Please count the lines in the items below that contain the string "width", treating uppercase and lowercase as different, and reply with the number alone.

▸ Records for this task
--------------------------------
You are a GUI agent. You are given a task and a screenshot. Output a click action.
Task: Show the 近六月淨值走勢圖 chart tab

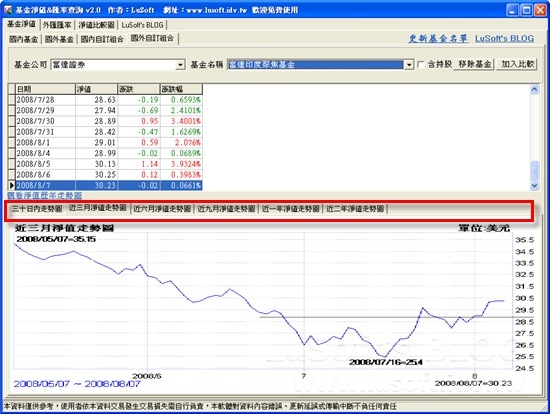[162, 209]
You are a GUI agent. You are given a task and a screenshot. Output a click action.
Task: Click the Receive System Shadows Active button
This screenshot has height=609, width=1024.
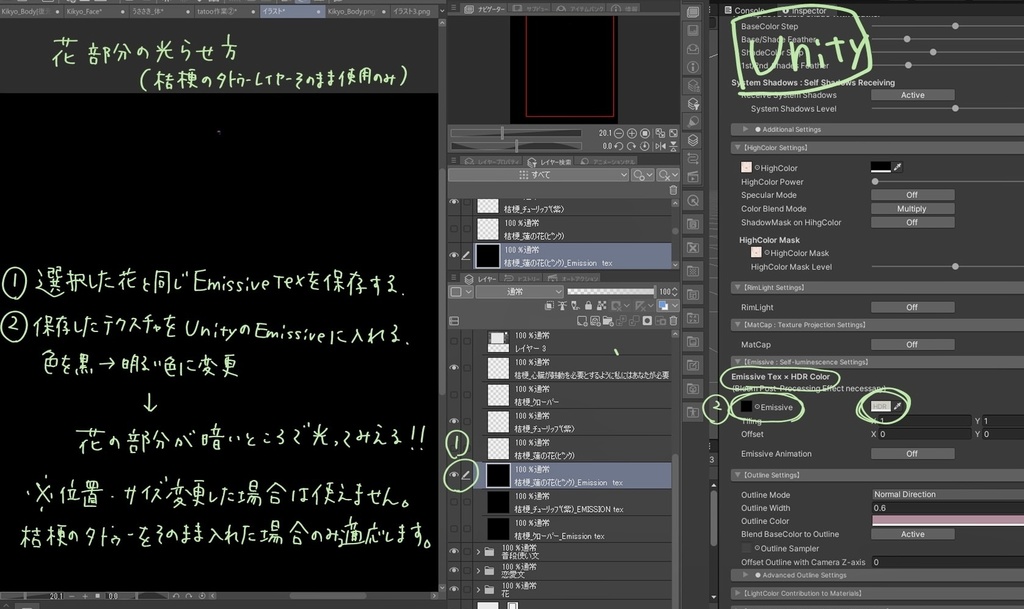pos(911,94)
--------------------------------
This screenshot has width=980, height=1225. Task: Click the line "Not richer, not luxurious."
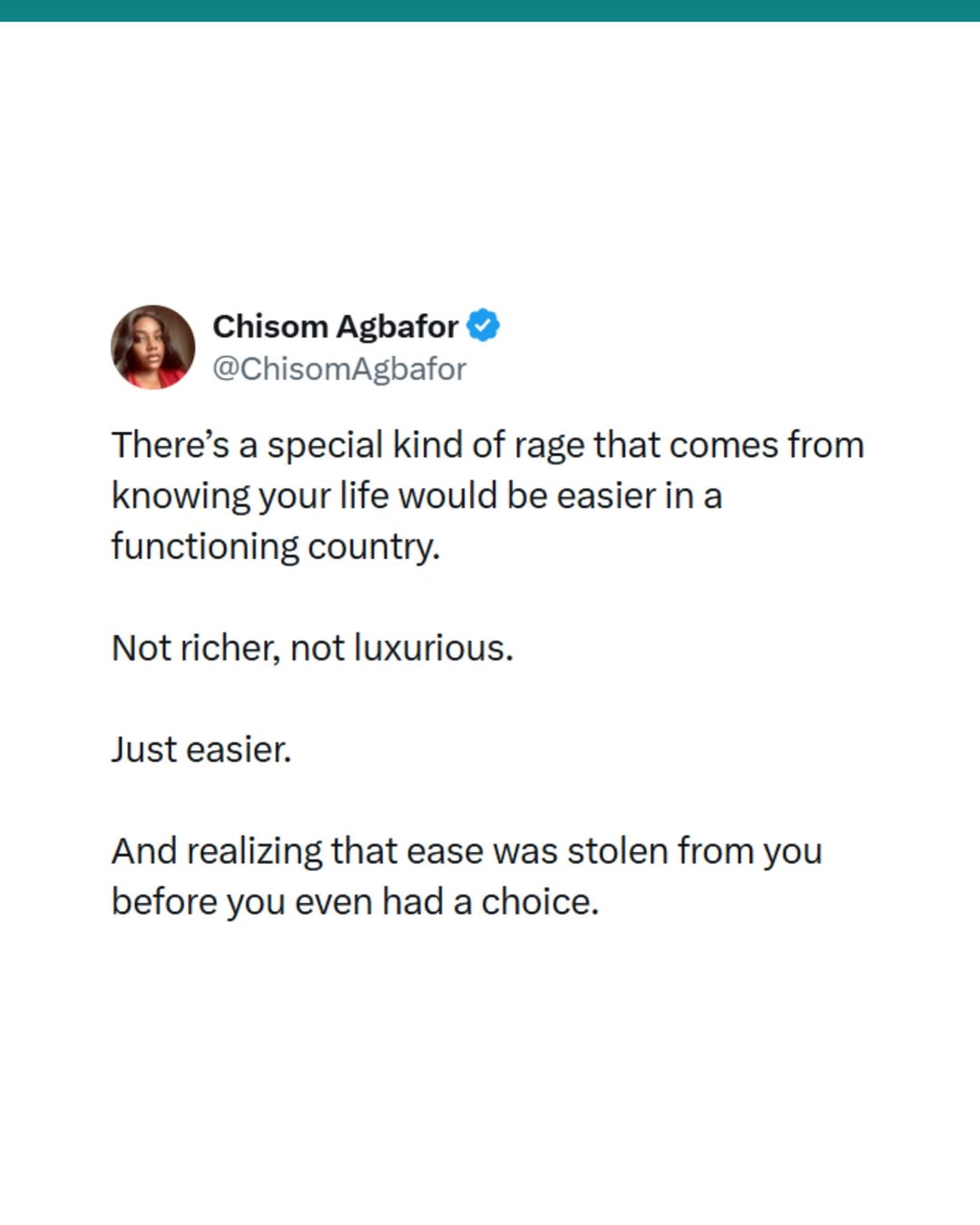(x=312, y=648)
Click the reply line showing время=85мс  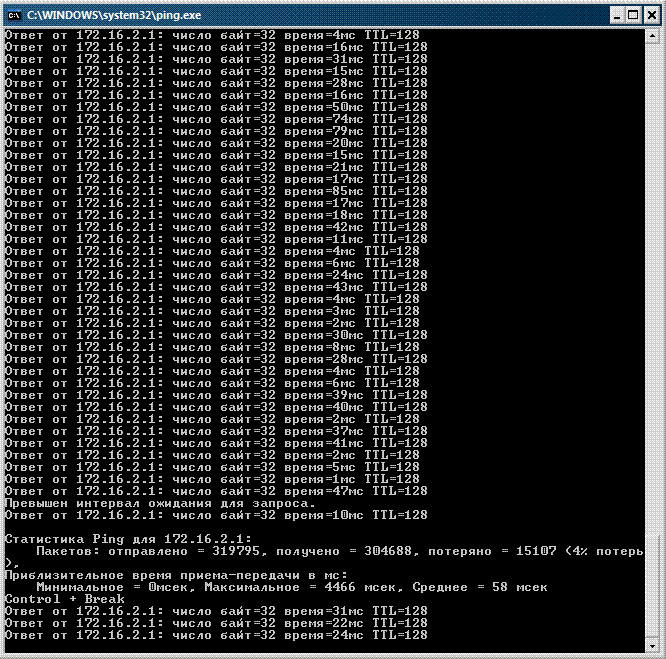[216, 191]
--------------------------------
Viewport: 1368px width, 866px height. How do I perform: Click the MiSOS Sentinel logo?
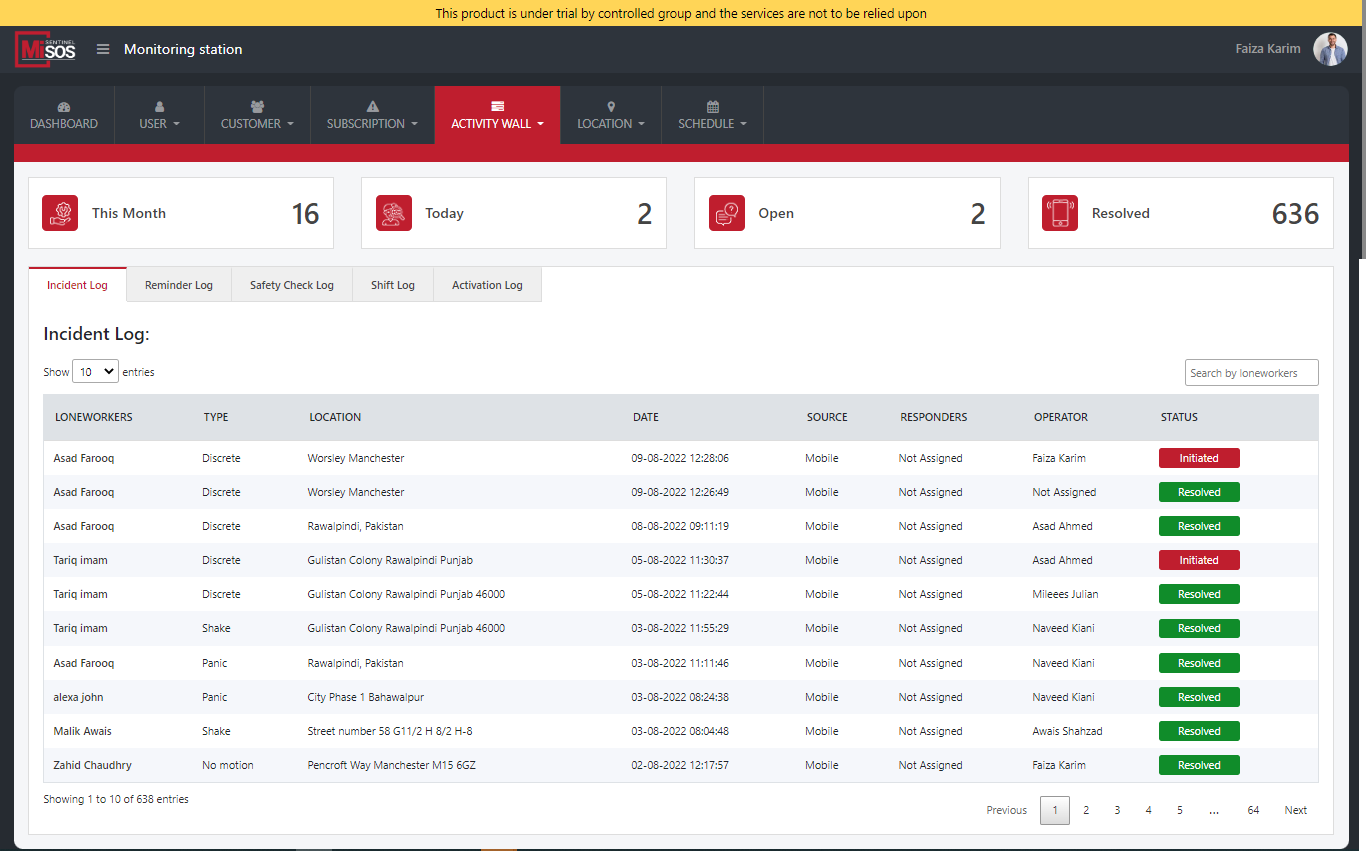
--------------------------------
▸ Finished task
3